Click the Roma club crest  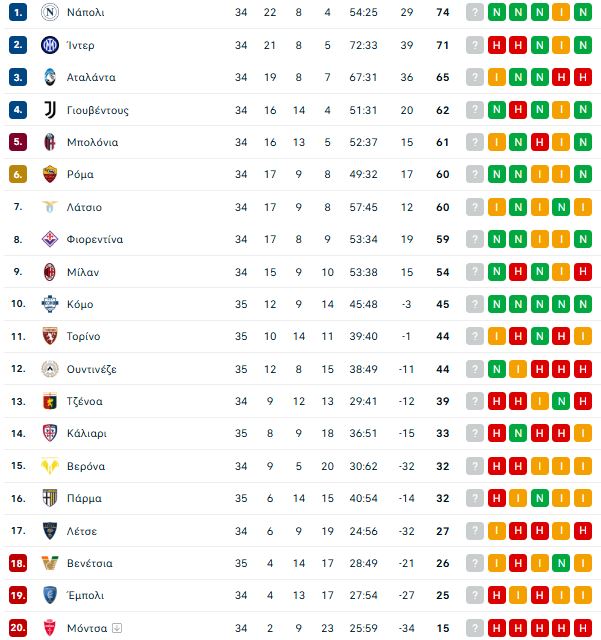pos(50,174)
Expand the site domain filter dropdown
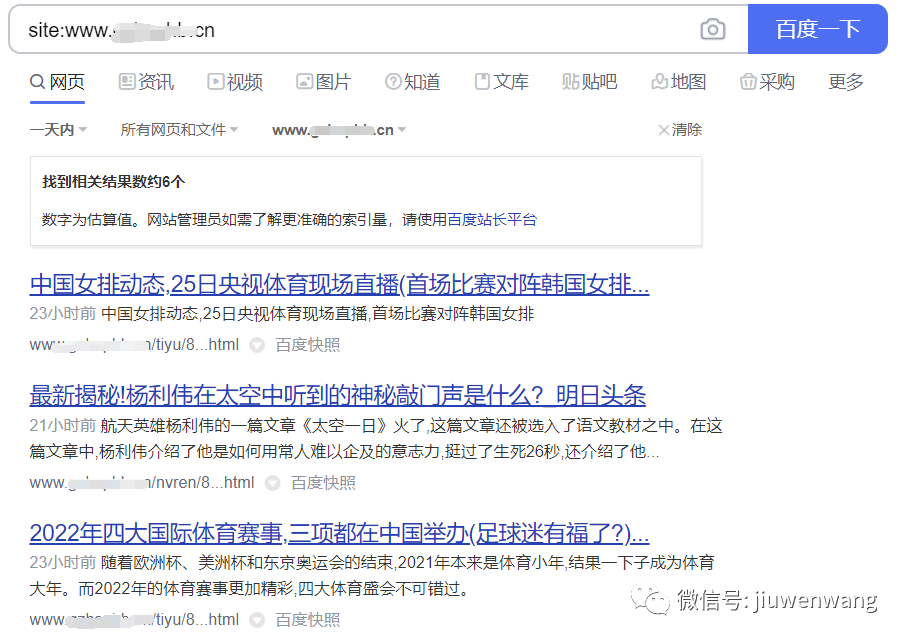Viewport: 906px width, 642px height. (334, 129)
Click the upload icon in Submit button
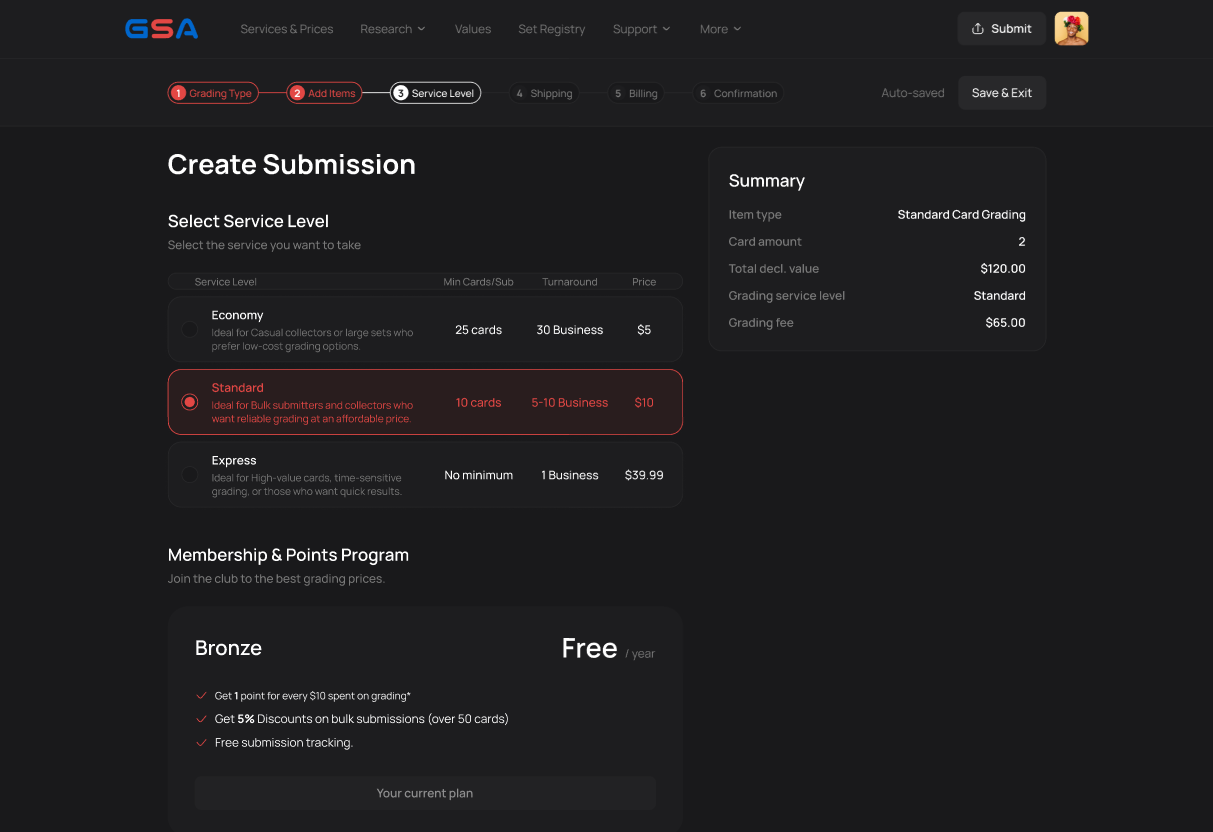The height and width of the screenshot is (832, 1213). (x=978, y=29)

Assignment = Each line from the one that contains "Expand the site domain filter dropdown" to the end of the listing must be quoted exactly; no other line and no picture belongs in the copy.

The answer =
Expand the site domain filter dropdown
Viewport: 906px width, 642px height. (334, 129)
Click the upload icon in Submit button
The height and width of the screenshot is (832, 1213). (x=978, y=29)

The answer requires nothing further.